▶ Required action
Return only the line containing "Image resolution: width=1568" and each line after it, exactly as written, through the end of the records.

Supplied material section start

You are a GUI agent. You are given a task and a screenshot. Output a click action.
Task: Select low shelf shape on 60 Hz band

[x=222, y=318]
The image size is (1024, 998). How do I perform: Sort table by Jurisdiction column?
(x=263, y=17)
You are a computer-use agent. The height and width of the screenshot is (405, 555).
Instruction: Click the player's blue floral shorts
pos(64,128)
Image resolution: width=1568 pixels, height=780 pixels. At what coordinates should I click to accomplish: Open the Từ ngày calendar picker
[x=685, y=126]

Supplied material section end

▶ Task response
Image resolution: width=1568 pixels, height=780 pixels. At what coordinates should I click to accomplish: Open the Từ ngày calendar picker
[x=685, y=126]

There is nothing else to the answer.